Deportation - Internal Deportation

Internal Deportation

Deportation can also happen within a state, when (for example) an individual or a group of people is forcibly resettled to a different part of the country. If ethnic groups are affected by this, it may also be referred to as population transfer. The rationale is often that these groups might assist the enemy in war or insurrection. For example, the American state of Georgia deported 400 female mill workers during the Civil War on the suspicion they were Northern sympathizers.

During World War II, Volga Germans, Chechens, Crimean Tatars and others in the Soviet Union were deported by Joseph Stalin (see Population transfer in the Soviet Union), with some estimating the number of deaths from the deportation to be as high as 1 in 3. The European Parliament recognized this as an act of genocide on February 26, 2004. After World War II approximately 50,000 Hungarians were deported from South Slovakia by Czechoslovak authorities to the Czech borderlands in order to alter the ethnic composition of South Slovakia. Many Japanese and Japanese Americans on the West Coast, as well as other Italian American and German American families were forcibly resettled in internment camps inside the United States of America by President Franklin Roosevelt.

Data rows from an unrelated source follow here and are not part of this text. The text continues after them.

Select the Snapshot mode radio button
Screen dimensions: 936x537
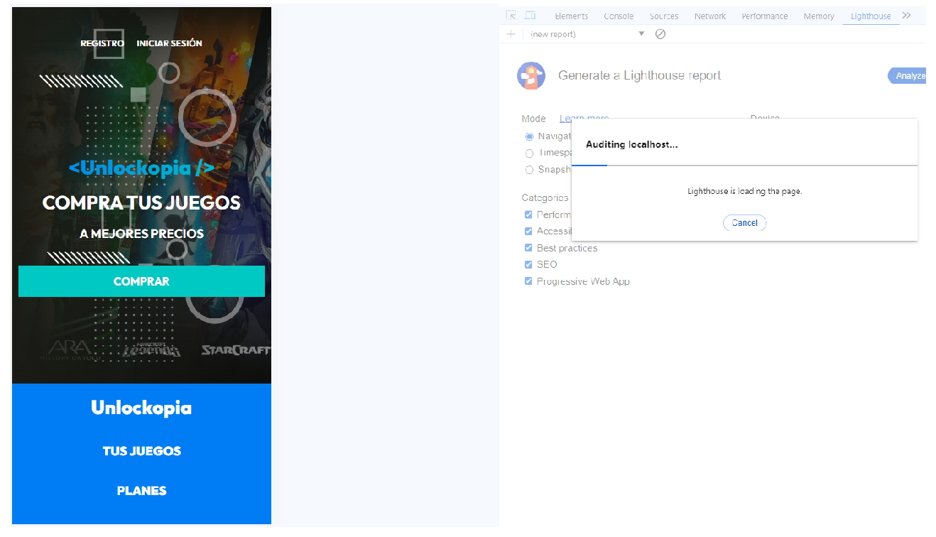529,170
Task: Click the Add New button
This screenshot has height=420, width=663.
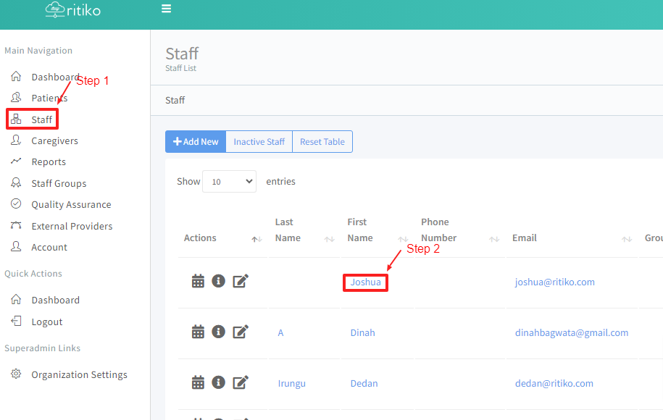Action: point(196,142)
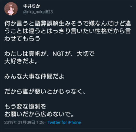
Task: Click the 2019年01月09日 1:26 timestamp
Action: [24, 122]
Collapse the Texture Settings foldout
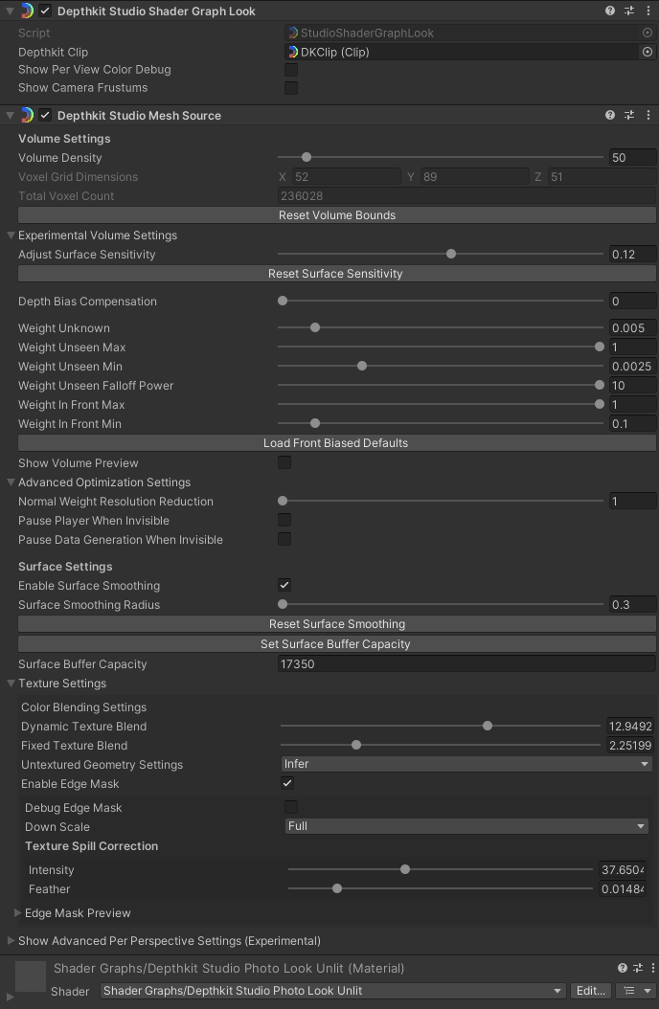The height and width of the screenshot is (1009, 659). [x=11, y=684]
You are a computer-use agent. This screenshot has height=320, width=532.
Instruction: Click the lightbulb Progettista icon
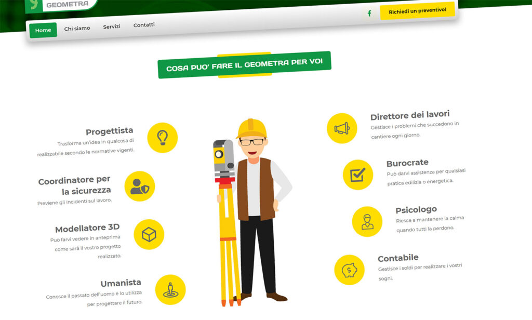[x=163, y=138]
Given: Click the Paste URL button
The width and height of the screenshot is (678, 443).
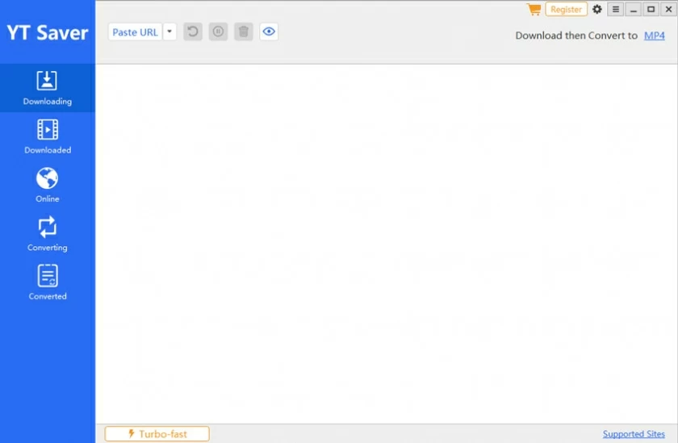Looking at the screenshot, I should click(135, 32).
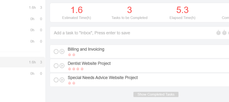
Task: Check off Dentist Website Project task
Action: 56,66
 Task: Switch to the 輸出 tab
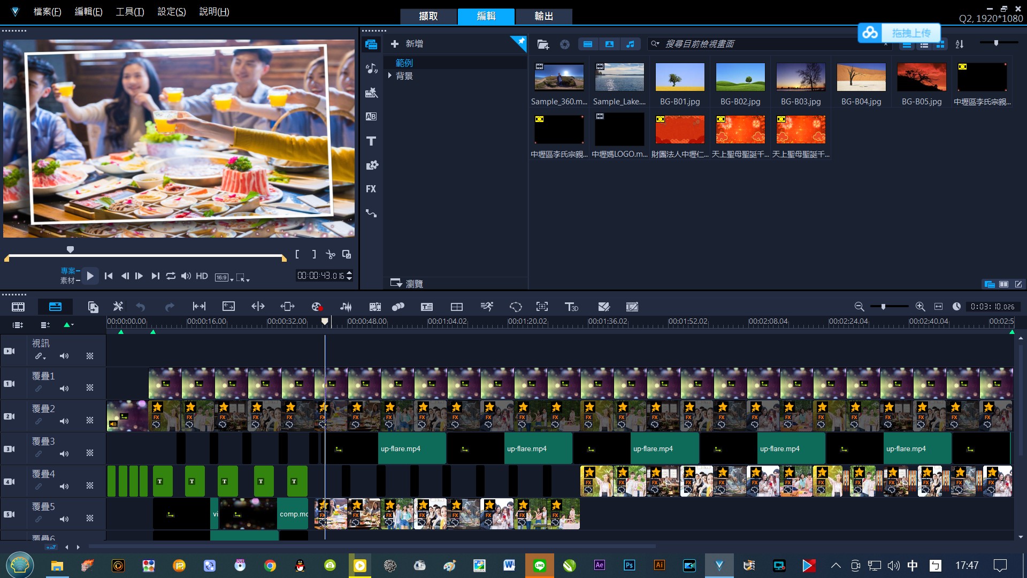pos(543,16)
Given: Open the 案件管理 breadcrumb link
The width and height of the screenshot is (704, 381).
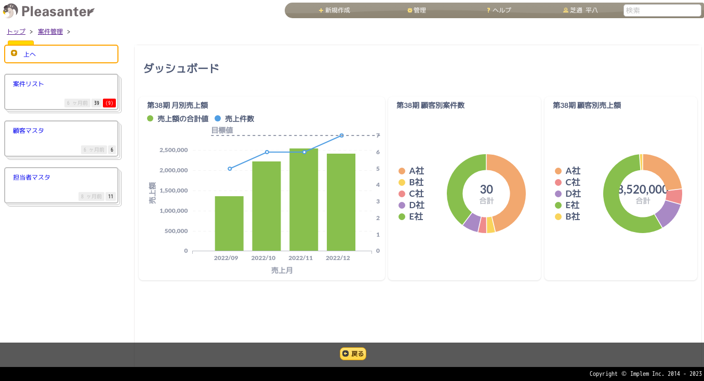Looking at the screenshot, I should (50, 32).
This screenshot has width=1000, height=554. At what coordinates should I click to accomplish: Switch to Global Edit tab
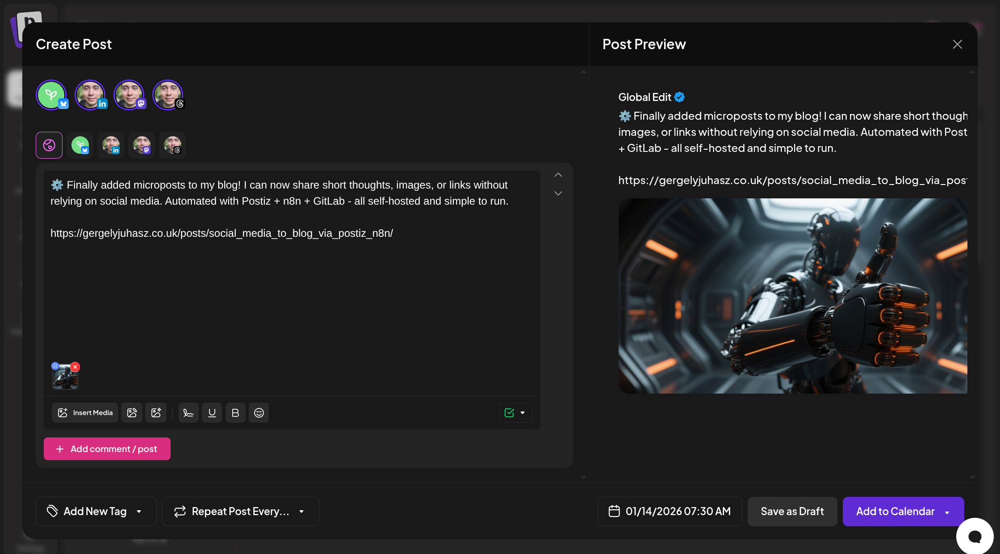pyautogui.click(x=49, y=145)
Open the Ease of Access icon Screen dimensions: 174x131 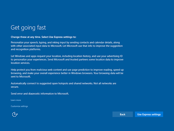click(x=15, y=114)
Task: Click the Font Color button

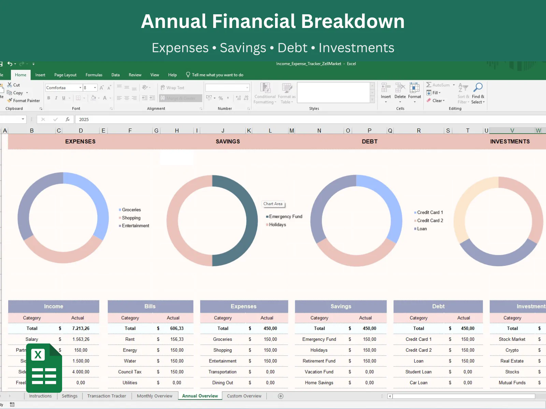Action: click(105, 98)
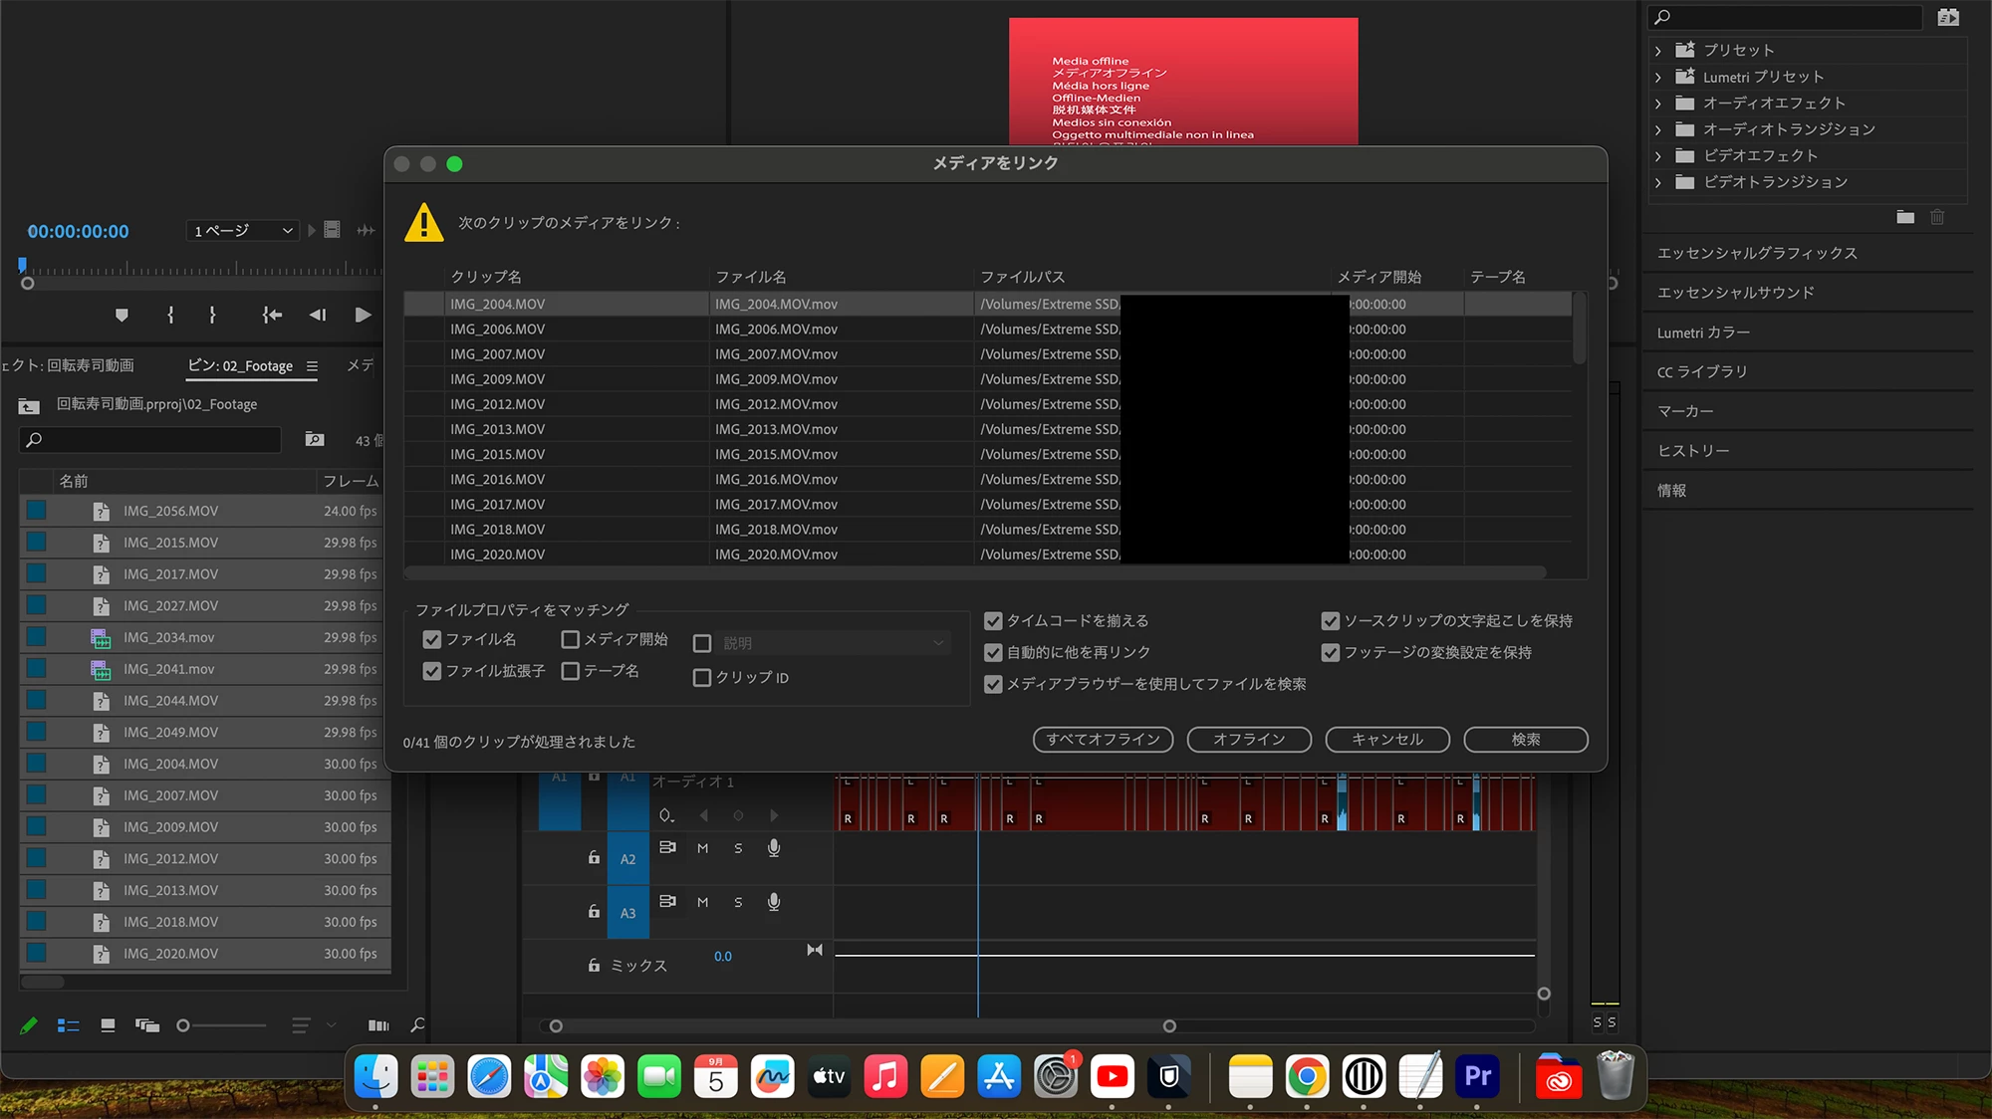
Task: Click the Play button in source monitor
Action: pos(363,315)
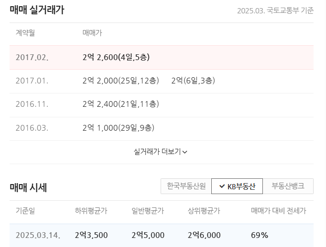Image resolution: width=326 pixels, height=247 pixels.
Task: Click 2억 2,000(25일,12층) price entry
Action: 120,81
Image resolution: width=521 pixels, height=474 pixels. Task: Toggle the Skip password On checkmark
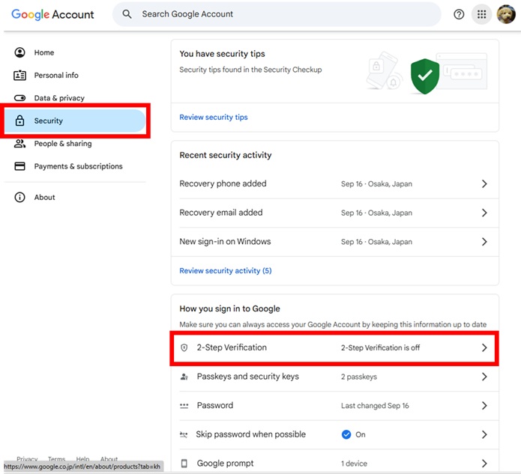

In the 19th century, the federal government of the United States (particularly during the administration of President Andrew Jackson) deported numerous Native American tribes. The most infamous of these deportations became known as the Trail of Tears. American state and local authorities also practiced deportation of undesirables, criminals, union organizers, and others. In the late 19th and early 20th century, deportation of union members and labor leaders was not uncommon during strikes or labor disputes. For an example, see the Bisbee Deportation.